Vor allem Mechaniker und andere technische Mitarbeiter werden aber kaum die Zeit für einen Urlaub zwischendurch haben – der Wettkampf am Schraubenschlüssel geht schließlich weiter. Vor den Auswirkungen dieser Tortur haben viele jetzt schon Angst. „Die langen Flüge und die dauernden Zeitverschiebungen belasten schon gewaltig“, sagt Sauber-Teammanager Beat Zehnder. Hinzu kommt der rasende Wechsel durch die Zeitzonen dieser Welt: Zwischen Südkorea und Brasilien liegen zwölf Stunden, dann geht es innerhalb einer Woche in Abu Dhabi wieder sieben Stunden zurück. Richtiggehend kriminell wird es am Sonntagabend in Sao Paulo. Da müssen die Teams ihre Autos und das gesamte Material nach dem Rennen in die Container verpacken, am Montag steht ein 16-Stunden-Flug nach Abu Dhabi an, wo es sofort weitergeht an die Strecke zum Saisonfinale. Und das, nachdem die Mitarbeiter schon den ganzen Stress der Wochen vorher in den Knochen haben.

Vielleicht bietet sich aber noch ein bisschen mehr Zeit zur Entspannung. Es ist noch nicht hundertprozentig sicher, dass das Rennen in Korea überhaupt stattfinden kann. Die Strecke ist noch gar nicht fertig, die geplante endgültige Streckeninspektion wurde auf die kommende Woche verschoben. Grund: In dieser Woche war in Südkorea Nationalfeiertag – „und da bewegt sich dann eine Woche lang gar nichts“, wie ein Delegierter des Automobil-Weltverbands (Fia) leicht verärgert feststellen musste.

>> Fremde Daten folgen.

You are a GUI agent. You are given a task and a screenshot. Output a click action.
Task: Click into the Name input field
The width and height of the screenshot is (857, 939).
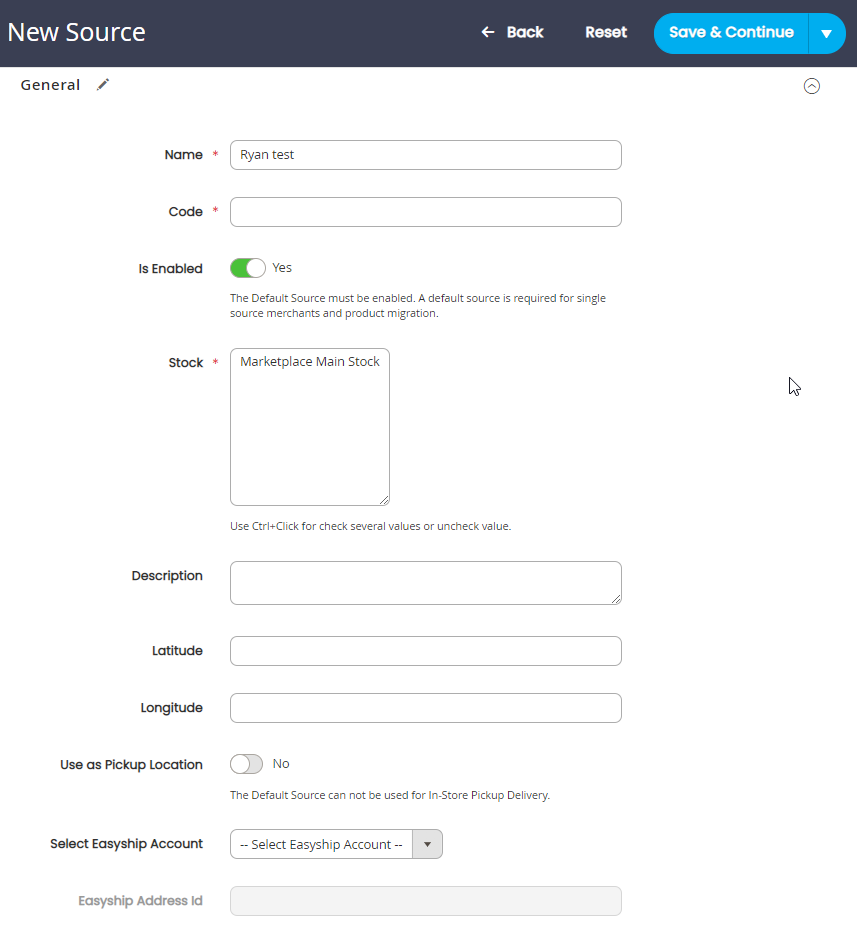click(x=426, y=155)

Es gibt also noch eine kleine Chance, dass den Teams die dreimalige Hin-und-Herfliegerei erspart bleibt. Denn auch wenn es offen keiner ausspricht, gibt der eine oder andere Mechaniker unter der Hand schon zu, dass er sich Sorgen um die Sicherheit macht. Nicht wenige beschleicht die Angst, aus Übermüdung und Überlastung vielleicht einmal einen Fehler zu machen, der dann böse Konsequenzen haben könnte. Sollte tatsächlich einmal etwas passieren, müssten sich die Verantwortlichen für solche Horror-Zeitpläne wohl einige Fragen stellen lassen. Wer das ist? „Ich kenne nur einen, der solche Kalender macht“, befindet Zehnder etwas sarkastisch. Und es ist klar, wen er meint: den Mann, dessen Finger Richtung Osten zeigt.